Issue Background and History

The first evidence expansion of the Philadelphia Art Museum occurred in 1893, when Anna Wilstach bequeathed the large collection of paintings that included the works of American artists.

Due to such growth, the museum managers had to consider the extra space because more and more visitors wished to see the collection. As a result, the City Council forwarded available funds to designing a new building.

In 1970, The Department of Urban Outreach found the Philadelphia Museum of Art. The Department sought to acknowledge particular community needs and developed a number of activities that served those demands.

The Museum’s outreach efforts date back to the 1930s, the period when several satellite museums were established. During this time, the museum also inherited the Fleisher Art Memorial, an art school that served over thousand people a week from all over the region.

The school had its own private staff supervised by the museum’s department of education1. In 1968, the Thomas Eakins House was purchased and given to the City of Philadelphia for holding programs introduced by the museum.

The House was worth both the workshop and home for Philadelphia artists and, therefore, the museum aimed to restore the building to return its state during artists’ lifetime. The renewed house was regarded as a cultural center that could meet the resources and needs of the neighborhood.

Genesis of Issue

The solution of the Department of the Urban Outreach encouraged the museum to define the approaches to serve diverse needs of community. Due to the fact that most of the cities belong to a public domain whereas the rest refers to the private one, the exhibitions were premised on urban setting.

Despite the consistent plan of public involvement, the Philadelphia Museum of Art still has some architect and place-related challenges for meeting its visitors’ needs.

In particular, because the museum is a frequently visited public place, it is highly important to ensure that the building design has enough space for sitting, as well as for gathering points.

Visually accessible spaces and good entrances are also vital to increase the community’s satisfaction with the exhibits. Dead zones and blank walls are inacceptable for the museum, and this issue should be examines as well. Location of transit stops should be convenient for visitors during rush hours.

Past Research/Case Studies on Issue

In order to understand the main scope of the issue, it is necessary to consider other projects related the City Beautiful movement. Its ideology “…emphasized the value of highly structured, formal, historicist aesthetics…[and] saw this type of urban beauty as a way to morally uplift society”2.

Focus on social problems is strongly associated with the environmental challenges, as well as how they can be resolved with regard to the available utilitarian advantages. Therefore, much concern arose with regard to the humanitarian social goals leading to the revival of classical planning.
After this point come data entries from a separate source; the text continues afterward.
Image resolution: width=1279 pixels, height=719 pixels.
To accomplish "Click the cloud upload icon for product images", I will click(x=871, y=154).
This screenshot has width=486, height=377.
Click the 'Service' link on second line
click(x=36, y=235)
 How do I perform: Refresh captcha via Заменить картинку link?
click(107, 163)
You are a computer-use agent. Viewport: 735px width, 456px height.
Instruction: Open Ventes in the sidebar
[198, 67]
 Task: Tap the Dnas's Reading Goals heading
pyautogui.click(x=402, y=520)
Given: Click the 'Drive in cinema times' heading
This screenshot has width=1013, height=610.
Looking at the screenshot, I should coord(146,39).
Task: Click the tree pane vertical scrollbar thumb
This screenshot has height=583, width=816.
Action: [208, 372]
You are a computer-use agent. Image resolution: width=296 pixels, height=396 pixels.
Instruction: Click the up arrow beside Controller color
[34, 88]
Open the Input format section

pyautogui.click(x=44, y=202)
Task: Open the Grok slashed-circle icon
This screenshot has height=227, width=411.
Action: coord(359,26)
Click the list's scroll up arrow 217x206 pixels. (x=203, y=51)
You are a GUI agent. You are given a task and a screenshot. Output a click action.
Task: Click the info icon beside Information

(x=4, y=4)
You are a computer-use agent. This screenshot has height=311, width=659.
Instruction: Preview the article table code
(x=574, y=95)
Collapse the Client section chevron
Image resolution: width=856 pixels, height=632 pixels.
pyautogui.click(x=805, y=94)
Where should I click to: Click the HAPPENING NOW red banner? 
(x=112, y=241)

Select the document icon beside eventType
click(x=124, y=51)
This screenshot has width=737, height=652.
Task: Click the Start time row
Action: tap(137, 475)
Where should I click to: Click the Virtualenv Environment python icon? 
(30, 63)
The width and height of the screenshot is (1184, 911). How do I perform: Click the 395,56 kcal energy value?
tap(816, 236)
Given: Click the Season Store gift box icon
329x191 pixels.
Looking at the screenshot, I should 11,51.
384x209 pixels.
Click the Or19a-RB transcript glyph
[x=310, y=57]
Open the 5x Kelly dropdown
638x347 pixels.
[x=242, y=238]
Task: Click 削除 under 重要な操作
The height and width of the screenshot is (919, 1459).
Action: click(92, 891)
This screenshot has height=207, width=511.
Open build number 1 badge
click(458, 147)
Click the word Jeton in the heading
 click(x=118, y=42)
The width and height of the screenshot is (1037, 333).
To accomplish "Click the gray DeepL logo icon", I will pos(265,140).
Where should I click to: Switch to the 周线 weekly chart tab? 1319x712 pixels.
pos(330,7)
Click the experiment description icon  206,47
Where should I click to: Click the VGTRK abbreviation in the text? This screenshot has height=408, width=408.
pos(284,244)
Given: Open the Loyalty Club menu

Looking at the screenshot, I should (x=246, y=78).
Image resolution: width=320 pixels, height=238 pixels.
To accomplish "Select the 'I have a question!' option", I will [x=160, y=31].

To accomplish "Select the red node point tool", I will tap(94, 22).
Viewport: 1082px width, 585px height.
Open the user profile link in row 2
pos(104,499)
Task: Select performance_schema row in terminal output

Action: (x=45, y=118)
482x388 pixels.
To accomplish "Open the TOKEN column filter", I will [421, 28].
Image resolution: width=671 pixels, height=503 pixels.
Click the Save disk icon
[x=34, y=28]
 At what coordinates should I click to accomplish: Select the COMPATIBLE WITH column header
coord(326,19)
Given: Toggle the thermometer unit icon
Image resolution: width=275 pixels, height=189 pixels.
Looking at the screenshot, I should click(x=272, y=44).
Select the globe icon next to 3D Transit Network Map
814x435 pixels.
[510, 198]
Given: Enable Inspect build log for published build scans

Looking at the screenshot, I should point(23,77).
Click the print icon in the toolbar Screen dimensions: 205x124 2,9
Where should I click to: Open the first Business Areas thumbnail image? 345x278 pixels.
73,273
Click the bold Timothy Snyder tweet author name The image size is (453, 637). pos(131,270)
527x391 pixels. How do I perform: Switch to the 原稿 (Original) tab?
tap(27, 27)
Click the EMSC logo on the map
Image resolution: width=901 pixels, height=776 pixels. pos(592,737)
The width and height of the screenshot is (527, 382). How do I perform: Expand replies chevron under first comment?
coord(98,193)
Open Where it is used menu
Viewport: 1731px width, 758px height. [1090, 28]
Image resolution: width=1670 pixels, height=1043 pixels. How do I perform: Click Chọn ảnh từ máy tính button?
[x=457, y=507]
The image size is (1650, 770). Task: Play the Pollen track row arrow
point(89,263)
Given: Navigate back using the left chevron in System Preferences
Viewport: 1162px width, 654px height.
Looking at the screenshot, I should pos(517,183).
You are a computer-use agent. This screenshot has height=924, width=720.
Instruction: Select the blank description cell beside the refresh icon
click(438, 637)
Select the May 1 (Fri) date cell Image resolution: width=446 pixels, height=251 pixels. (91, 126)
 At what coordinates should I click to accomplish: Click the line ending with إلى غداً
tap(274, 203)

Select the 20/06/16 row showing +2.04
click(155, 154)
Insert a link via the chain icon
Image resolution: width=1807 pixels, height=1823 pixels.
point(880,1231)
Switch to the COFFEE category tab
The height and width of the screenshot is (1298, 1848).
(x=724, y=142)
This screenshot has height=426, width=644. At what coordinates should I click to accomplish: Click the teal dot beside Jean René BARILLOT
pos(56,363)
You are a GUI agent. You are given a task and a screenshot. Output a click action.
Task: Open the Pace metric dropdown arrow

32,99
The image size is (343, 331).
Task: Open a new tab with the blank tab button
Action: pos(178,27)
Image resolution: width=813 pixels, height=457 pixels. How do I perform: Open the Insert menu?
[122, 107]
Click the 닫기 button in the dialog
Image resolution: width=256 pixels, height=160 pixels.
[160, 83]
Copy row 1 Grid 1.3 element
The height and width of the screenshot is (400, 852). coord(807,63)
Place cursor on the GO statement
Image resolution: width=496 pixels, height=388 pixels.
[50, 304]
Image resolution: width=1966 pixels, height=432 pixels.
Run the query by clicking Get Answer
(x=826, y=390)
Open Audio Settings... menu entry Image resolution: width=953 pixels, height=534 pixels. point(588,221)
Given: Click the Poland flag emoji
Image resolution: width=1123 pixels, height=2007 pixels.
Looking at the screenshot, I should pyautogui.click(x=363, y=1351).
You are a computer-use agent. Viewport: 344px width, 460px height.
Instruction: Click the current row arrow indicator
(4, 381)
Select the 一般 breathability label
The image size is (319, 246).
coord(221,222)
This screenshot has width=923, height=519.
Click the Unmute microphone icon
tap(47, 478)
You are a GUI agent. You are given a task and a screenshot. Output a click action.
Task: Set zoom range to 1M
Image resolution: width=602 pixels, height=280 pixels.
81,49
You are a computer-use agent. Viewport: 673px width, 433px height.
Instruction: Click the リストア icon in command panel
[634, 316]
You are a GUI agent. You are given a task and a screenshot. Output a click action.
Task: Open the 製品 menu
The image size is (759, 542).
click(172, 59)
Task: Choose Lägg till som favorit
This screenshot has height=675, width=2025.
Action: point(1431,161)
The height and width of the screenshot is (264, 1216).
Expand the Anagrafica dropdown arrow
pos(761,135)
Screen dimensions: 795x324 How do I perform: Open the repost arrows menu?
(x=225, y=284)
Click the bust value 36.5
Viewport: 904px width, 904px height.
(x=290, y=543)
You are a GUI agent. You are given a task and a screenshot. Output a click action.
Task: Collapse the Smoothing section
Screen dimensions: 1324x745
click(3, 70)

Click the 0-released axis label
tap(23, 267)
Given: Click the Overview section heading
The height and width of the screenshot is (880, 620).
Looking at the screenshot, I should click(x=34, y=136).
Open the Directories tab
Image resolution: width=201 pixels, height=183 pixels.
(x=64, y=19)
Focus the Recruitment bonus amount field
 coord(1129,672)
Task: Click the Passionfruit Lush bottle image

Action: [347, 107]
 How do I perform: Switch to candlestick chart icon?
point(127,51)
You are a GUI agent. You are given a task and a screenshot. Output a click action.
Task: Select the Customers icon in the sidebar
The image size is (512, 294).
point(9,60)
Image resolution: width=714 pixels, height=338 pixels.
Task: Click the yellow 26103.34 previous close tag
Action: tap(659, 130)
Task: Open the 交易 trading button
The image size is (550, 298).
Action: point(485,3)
Previous experience of the City Beautiful prioritized the aesthetic rather than practical function of the buildings. This is of particular concern to Beaux Arts style related to the construction of urban parks, including Grand Army Plaza at Prospect Park.

Other antecedents included the Private Places with great emphasis on designed streetscapes and setbacks3. The design system and planning of the Kansas City also adhered to the romantic style in terms selection and use of natural splendor for the parks.

The design of these sites, however, had details and scale of the Expositions with classical structures. Though the City Beautiful movement is known to have addressed high style, large design projects, it had four stages that applied to all urban areas.

With regard to the above-presented case studies, the Philadelphia Museum of Art corresponds to aesthetic design and site planning. However, excess focus on beautification prevents the building from ensuring enough practical space for visitors to use.

Spatial utilization, therefore, should also be enhanced for the attendees to enjoy the exhibition displays in the most effective way. Hence, the building should reconsider its social and political purpose to define how the above-enumerated issues could be resolved.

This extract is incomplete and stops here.